【发布时间】:2011-12-27 10:00:36
【问题描述】:
下面的代码按预期工作,但这不是我所需要的。我想将 c[1] 更改为 c[1:] 以便我回归所有 x 变量而不仅仅是一个。当我进行更改(并添加适当的 x 标签)时,我收到以下错误:ValueError: matrices are not aligned。有人可以解释为什么会发生这种情况并建议修改代码吗?谢谢。
from numpy import *
from ols import *
a = [[.001,.05,-.003,.014,.035,-.01,.032,-.0013,.0224,.005],[-.011,.012,.0013,.014,-.0015,.019,-.032,.013,-.04,-.05608],
[.0021,.02,-.023,.0024,.025,-.081,.032,-.0513,.00014,-.00015],[.001,.02,-.003,.014,.035,-.001,.032,-.003,.0224,-.005],
[.0021,-.002,-.023,.0024,.025,.01,.032,-.0513,.00014,-.00015],[-.0311,.012,.0013,.014,-.0015,.019,-.032,.013,-.014,-.008],
[.001,.02,-.0203,.014,.035,-.001,.00032,-.0013,.0224,.05],[.0021,-.022,-.0213,.0024,.025,.081,.032,.05313,.00014,-.00015],
[-.01331,.012,.0013,.014,.01015,.019,-.032,.013,-.014,-.012208],[.01021,-.022,-.023,.0024,.025,.081,.032,.0513,.00014,-.020015]]
c = column_stack(a)
y = c[0]
m = ols(y, c[1], y_varnm='y', x_varnm=['x1'])
print m.summary()
编辑:我想出了一个部分解决方案,但仍然有问题。下面的代码适用于 9 个解释变量中的 8 个。
c = column_stack(a)
y = c[0]
x = column_stack([c[i] for i in range(1, 9)])

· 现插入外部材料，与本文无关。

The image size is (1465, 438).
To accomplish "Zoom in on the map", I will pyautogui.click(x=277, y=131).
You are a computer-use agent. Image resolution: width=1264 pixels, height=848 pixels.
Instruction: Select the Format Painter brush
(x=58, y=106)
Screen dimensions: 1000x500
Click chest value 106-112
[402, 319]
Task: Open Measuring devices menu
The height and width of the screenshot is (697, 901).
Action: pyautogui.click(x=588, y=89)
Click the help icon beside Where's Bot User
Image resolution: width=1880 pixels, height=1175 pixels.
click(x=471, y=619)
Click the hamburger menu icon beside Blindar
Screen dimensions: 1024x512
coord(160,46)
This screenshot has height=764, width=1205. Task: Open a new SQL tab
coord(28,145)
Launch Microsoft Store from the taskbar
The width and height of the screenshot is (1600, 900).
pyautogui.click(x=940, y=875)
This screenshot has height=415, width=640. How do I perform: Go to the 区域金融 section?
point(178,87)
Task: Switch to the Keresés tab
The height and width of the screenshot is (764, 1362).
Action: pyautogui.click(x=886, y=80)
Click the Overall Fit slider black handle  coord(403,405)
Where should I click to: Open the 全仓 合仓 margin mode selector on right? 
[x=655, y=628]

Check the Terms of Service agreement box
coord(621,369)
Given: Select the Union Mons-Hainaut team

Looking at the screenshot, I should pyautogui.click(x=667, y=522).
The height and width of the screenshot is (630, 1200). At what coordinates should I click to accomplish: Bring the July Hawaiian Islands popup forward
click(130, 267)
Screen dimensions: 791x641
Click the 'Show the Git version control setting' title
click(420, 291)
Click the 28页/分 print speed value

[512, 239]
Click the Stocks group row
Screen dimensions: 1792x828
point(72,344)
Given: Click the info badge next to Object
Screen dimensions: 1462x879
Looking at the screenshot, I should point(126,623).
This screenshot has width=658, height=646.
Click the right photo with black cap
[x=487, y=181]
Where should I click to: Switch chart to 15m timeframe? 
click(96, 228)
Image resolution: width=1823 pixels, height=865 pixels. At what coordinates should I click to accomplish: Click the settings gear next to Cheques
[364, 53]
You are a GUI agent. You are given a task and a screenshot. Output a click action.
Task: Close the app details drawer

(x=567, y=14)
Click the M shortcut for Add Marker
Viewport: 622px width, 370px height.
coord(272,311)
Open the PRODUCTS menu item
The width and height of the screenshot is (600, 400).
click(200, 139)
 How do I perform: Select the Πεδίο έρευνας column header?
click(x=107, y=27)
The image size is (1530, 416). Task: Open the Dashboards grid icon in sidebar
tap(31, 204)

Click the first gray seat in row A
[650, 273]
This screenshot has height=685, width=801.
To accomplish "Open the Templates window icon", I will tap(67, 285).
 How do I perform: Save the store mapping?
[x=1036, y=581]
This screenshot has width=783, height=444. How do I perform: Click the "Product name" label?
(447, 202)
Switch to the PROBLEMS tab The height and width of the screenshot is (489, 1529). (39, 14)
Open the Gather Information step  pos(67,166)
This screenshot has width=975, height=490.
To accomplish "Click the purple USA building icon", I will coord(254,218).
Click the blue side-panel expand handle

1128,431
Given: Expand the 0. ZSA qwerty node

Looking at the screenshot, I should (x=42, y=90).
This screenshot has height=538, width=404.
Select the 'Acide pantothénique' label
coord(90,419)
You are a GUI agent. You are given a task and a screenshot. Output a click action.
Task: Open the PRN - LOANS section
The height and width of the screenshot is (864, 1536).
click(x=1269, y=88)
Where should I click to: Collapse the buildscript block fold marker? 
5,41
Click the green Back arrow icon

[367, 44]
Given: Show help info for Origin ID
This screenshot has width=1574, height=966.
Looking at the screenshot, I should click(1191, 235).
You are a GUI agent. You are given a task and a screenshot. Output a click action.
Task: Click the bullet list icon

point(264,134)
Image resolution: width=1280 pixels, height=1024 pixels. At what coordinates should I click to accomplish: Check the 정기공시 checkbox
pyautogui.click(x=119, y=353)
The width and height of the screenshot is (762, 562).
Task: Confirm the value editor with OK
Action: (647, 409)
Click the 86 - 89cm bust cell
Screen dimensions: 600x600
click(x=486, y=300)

m = ols(y, x, y_varnm='y', x_varnm=['x1','x2','x3','x4','x5','x6','x7','x8'])
print m.summary()
但是,当我尝试包含第 9 个 x 变量时,我收到以下错误:RuntimeWarning: divide by zero encountered in double_scalars。知道为什么吗?这是代码(注意len(a) = 10):
c = column_stack(a)
y = c[0]
x = column_stack([c[i] for i in range(1, len(a))])
m = ols(y, x, y_varnm='y', x_varnm=['x1','x2','x3','x4','x5','x6','x7','x8','x9'])
print m.summary()
【问题讨论】:
-
什么是
ols?对我来说,这意味着“普通最小二乘法”,但是您不会使用单独的库吗? -
OLS 是一个适用于 Numpy 的类。它估计一个多元回归模型并提供拟合统计数据。